Protestations contre les pratiques de Carrefour en Slovaquie

Protestations contre les pratiques de Carrefour en Slovaquie

Les fournisseurs et les producteurs slovaques de produits alimentaires protestent contre les pratiques de la société Retail Value Stores (RVS) qui en Slovaquie gère la chaîne des hypermarchés Carrefour. En fait, ces derniers sont soumis à de fortes amendes de la part du groupe Carrefour en raison d‘une prétendue rupture des conditions contractuelles en n’indiquant pas la date de production sur les produits livrés.

Selon Lubomir Jahnatek, ministre de l’Agriculture, ces  pénalités sont, par ailleurs,  excessives et peuvent conduire à la liquidation pure et simple des fournisseurs slovaques, vis à vis desquels elles constituent, selon lui,  tout simplement d’une forme de rackett. En est preuve le fait que les fournisseurs étrangers qui n’indiquent pas non plus la date de production ne se voient infligés aucune amende. En plus, ont été pénalisés aussi les fournisseurs qui n’ont pas signé ces accords contractuels. La société  RVS, en plus, a mis en place ce système d’amendes contractuelles à la fin de 2013 de manière rétroactive et sans préavis pour des produits fournis durant tout l’exercice annuel, alors bien que les livraisons ont été acceptées sans problèmes ni formulation de réserves.

Cela démontre, selon le ministre slovaque, que de la part  de Carrefour, il s’agit d’une marge arrière ce qui est une pratique fréquente des chaînes commerciales étrangères et Carrefour veut ainsi obtenir des revenus supplémentaires pour dégager en meilleur bénéfice en fin d’année. « Ceci constitue une grave  violation  des principes  commerciaux et des rapports entre  fournisseur et client », a déclaré le ministre slovaque. Selon lui,  de la part des chaînes commeciales cela s’apparente aux pratiques mafieuses  vis à vis des fournisseurs slovaques.
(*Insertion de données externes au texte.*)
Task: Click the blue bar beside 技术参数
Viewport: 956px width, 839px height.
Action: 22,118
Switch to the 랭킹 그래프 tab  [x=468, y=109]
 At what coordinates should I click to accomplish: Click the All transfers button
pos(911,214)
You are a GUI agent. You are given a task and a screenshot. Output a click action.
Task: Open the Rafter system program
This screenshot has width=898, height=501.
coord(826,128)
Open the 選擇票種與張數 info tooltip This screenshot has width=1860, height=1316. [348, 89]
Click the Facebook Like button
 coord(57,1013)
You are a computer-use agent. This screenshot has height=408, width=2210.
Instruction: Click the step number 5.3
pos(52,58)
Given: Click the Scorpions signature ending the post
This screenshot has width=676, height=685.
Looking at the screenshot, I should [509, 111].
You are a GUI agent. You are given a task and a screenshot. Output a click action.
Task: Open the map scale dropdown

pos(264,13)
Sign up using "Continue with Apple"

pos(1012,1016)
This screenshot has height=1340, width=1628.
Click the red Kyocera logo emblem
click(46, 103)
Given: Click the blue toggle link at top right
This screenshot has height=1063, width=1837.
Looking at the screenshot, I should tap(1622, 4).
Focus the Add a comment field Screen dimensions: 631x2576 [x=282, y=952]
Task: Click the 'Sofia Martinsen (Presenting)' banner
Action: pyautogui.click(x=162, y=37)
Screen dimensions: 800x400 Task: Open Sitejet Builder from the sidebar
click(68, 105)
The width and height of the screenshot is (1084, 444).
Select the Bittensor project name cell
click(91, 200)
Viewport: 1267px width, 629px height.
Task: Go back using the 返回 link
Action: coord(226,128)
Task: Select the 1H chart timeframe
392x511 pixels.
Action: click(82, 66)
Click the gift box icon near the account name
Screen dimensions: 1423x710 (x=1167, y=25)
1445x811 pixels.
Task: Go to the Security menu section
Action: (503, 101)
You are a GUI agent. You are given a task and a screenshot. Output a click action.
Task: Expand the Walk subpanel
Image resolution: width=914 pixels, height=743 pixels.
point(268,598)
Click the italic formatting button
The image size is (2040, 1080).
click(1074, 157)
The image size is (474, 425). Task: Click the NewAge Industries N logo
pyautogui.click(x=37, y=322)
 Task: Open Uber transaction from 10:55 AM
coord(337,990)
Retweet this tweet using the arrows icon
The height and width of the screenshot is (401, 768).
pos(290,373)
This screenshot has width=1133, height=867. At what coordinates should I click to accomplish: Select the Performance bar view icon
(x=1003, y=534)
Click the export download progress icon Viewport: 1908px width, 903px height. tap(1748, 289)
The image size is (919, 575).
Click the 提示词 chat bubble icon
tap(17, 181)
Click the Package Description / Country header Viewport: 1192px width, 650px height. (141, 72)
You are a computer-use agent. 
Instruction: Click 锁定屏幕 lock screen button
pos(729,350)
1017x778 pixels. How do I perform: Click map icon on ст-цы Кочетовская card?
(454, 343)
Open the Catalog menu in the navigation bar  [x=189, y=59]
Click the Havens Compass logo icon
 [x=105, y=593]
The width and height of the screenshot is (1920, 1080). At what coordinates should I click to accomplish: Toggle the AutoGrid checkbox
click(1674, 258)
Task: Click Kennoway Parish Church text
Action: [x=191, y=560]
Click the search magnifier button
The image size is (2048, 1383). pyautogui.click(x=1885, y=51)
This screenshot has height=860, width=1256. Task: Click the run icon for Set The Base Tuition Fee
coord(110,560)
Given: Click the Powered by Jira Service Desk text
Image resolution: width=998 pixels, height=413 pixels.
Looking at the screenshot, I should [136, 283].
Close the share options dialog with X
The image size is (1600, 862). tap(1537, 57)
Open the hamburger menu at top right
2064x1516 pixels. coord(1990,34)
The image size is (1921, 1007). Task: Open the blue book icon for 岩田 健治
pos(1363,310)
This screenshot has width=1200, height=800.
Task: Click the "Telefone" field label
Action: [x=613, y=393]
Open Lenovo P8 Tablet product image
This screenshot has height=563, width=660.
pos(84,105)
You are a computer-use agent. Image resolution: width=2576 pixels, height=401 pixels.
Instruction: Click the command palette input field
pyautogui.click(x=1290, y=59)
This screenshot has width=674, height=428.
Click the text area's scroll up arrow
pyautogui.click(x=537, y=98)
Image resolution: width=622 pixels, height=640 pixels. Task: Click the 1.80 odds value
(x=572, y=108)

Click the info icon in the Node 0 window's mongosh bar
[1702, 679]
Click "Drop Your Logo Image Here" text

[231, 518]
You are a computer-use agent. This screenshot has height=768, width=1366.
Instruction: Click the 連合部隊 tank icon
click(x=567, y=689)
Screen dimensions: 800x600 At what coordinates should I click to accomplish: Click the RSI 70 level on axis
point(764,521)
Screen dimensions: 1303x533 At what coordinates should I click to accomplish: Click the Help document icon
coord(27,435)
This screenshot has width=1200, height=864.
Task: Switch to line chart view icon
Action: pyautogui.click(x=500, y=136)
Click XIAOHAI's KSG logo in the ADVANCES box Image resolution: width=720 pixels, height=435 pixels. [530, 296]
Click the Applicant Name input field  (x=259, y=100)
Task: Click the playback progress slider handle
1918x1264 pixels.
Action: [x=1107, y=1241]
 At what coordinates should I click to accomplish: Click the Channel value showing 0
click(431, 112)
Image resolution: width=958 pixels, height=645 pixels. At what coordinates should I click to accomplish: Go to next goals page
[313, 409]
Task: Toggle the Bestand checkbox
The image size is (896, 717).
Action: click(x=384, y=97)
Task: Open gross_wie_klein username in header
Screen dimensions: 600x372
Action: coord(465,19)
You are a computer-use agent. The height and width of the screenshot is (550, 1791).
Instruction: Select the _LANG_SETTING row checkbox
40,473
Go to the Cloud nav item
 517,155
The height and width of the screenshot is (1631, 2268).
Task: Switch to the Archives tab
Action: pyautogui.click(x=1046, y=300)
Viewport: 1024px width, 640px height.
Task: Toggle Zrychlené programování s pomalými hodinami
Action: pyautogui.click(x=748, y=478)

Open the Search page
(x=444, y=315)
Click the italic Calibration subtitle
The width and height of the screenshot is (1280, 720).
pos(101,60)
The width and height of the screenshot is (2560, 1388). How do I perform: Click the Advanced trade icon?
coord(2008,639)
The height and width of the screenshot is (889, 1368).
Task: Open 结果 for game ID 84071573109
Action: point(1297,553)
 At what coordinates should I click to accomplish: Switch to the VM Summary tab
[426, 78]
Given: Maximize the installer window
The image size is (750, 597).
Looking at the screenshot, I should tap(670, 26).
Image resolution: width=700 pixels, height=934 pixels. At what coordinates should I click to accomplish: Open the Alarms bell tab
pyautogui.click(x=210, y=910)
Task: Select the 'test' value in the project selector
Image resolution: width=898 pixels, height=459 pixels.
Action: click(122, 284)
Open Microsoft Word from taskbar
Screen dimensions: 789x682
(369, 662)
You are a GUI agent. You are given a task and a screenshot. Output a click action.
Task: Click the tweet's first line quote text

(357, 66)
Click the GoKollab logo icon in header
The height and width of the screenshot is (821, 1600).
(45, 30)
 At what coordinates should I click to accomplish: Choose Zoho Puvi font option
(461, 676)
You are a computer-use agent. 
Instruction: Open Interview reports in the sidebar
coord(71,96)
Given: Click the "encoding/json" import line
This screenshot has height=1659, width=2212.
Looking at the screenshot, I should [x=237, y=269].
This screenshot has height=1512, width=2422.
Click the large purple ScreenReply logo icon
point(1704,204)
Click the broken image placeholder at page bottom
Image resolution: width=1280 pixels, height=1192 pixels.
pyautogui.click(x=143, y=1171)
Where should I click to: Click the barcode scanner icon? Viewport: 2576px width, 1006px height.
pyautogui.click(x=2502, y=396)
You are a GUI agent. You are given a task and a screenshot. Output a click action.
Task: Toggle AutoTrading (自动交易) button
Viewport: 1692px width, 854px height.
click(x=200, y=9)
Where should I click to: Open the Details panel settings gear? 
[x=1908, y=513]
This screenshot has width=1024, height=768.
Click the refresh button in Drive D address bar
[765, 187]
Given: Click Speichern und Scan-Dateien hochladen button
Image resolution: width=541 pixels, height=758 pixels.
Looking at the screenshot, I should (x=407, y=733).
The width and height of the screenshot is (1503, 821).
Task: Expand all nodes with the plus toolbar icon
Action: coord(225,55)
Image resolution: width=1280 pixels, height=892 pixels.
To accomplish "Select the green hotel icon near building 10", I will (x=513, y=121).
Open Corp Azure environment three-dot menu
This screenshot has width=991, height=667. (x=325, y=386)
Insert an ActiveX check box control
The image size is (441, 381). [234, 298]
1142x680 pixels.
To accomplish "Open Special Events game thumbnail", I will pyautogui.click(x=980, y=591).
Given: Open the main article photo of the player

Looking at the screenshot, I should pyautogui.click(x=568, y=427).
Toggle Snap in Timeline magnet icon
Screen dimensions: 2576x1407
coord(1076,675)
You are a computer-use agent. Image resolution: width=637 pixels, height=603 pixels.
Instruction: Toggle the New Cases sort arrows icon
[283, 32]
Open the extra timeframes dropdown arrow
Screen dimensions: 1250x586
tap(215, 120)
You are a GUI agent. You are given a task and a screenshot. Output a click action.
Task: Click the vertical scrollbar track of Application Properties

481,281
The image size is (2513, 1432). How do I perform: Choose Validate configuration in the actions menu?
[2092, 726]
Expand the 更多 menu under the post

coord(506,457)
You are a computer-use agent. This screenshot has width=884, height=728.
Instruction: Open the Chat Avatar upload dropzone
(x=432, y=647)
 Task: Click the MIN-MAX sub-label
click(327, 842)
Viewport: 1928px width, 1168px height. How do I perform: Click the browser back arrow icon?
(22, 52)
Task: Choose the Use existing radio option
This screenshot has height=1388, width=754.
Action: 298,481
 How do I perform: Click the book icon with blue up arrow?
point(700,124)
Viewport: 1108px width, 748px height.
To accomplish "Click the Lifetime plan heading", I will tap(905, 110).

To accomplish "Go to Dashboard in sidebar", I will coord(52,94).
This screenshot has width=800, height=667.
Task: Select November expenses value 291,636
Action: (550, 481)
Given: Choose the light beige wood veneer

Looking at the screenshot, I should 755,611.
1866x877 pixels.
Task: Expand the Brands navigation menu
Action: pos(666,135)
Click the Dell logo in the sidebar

Les employés des dizaines de producteurs et fournisseurs slovaques ont adressé au premier ministre une lettre ouverte dans laquelle ils demandent d’examiner leur situation . L’indication ou non de la date de production sur les produits n’est pas une obligation de la loi pour un fournisseur ou un producteur.

A noter que le Carrefour n’a reçu  durant l’année aucune réclamation ou retour de livraison. Déjà lors dès la réception, Carrefour se trouvait dans l’obligation  de refuser  les livraisons sur lesquelles ne figurait pas la  date de fabrication définie. Aux dires du ministre, la création des marges arrière est inadmissible.

Le ministère slovaque d’agriculture a enregistré 19 réclamations sur la violation de la législation. Si les contrôles confirment leurs justification, chacune  peut engendrer une sanction pour la chaîne, qui peut aller jusqu’au retrait de la licence.